Dijon Thornton, 22, a cashier, has worked at a Wendy's in Harlem for the last year and a half. On Thursday morning, he walked out of work as the store was readying to serve breakfast. For him, the decision was about asking for respect, in the form of better pay. He says that paying him $8 an hour is like "spitting in my face."



The strike's organizer says that the fast-food giants have the money to pay reasonable wages. "At the end of the day, there is more than enough money to pay these workers $15 an hour," says Kendall Fells, the 34-year-old organizer of Fast Food Forward, who marched with protesters in New York on Thursday. Two-thirds of the the workers are women -- and most of them have children, he says. "They're just trying to support their families and makes ends meet."

Fast Food Forward is financed by Service Employees International Union, a union group with more than two million members.


In Europe, Lorenz Keller, who works for the Swiss trade union Unia, said that members from his group were protesting outside several McDonald's branches in Zurich and would soon start actions in Geneva.


Banner-waving activists in New Zealand were the first to hit the streets Thursday, as they protested outside a McDonald's in Auckland.


In the Philippines,young protesters held a singing and dancing flash mob inside a McDonald's on Manila's Quezon Avenue during the morning rush-hour.


In Japan, where protests were planned in 30 cities, co-organizer Manabu Natori failed to find a Ronald costume in time, but was encouraged by the public response to a protest for a higher minimum wage, held outside a downtown Tokyo McDonald's.

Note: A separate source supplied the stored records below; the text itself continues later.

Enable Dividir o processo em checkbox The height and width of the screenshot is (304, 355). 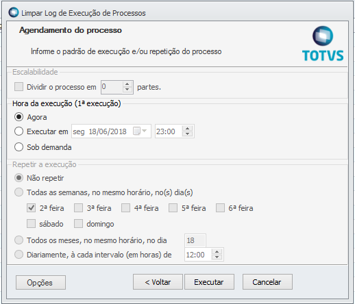click(x=19, y=87)
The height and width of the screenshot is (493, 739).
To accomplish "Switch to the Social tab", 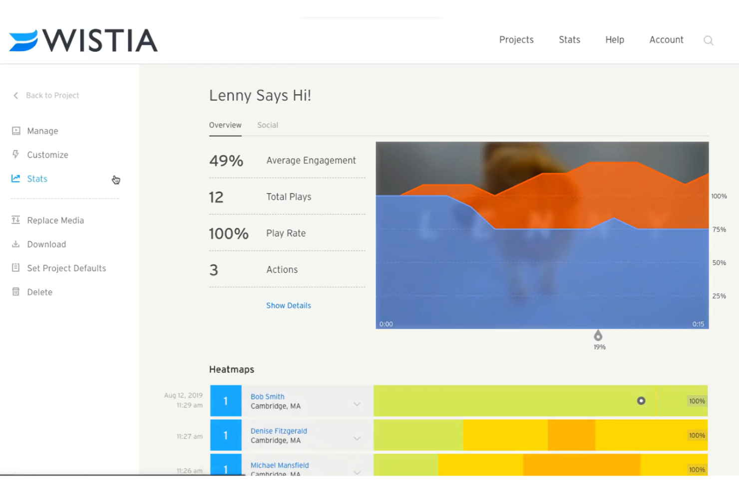I will 268,125.
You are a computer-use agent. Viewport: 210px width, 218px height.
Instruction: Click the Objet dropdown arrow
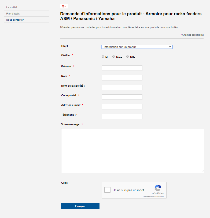tap(170, 47)
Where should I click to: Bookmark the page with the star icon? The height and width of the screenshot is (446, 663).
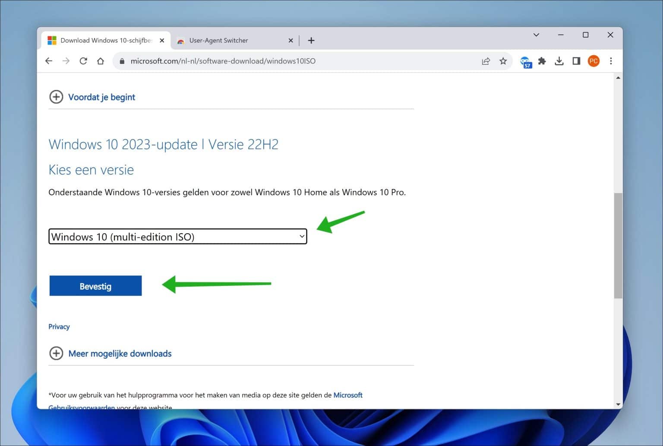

"We do this kind of demonstration every month, but there was a huge difference today as people don't walk by but stop to listen," said Natori, 41, a staff member of the National Confederation of Trade Unions, a left-wing labor federation.


About 80% of McDonald's global restaurants are independently owned and operated by small business owners, said Heidi Barker Sa Shekhem, a McDonald's spokeswoman, in a statement. "McDonald's respects our employees' right to voice their opinions and to protest lawfully and peacefully. If employees participate in these activities, they are welcomed back and scheduled to work their regular shifts."


One U.S. Chamber of Commerce official says the protest is a sham.

"These union-produced, made-for-media protests have repeatedly failed to gain support from more than a handful of actual workers," said vice president Glenn Spencer, in a statement.


For workers and organizers of the strike, the media attention on a global basis is huge.


"The Occupy Movement is not dead," says Witold Henisz, management professor at The Wharton School at the University of Pennsylvania. "I'm forecasting a period of tension and political activism over what's fair and what's right."

.
Horovitz reported from McLean, Va., MacLeod from Beijing, Hjelmgaard from London.

Demonstrators holding posters march during a protest to demand higher wages for fast-food workers in Tokyo on May 15.(Photo: Toru Hanai, Reuters)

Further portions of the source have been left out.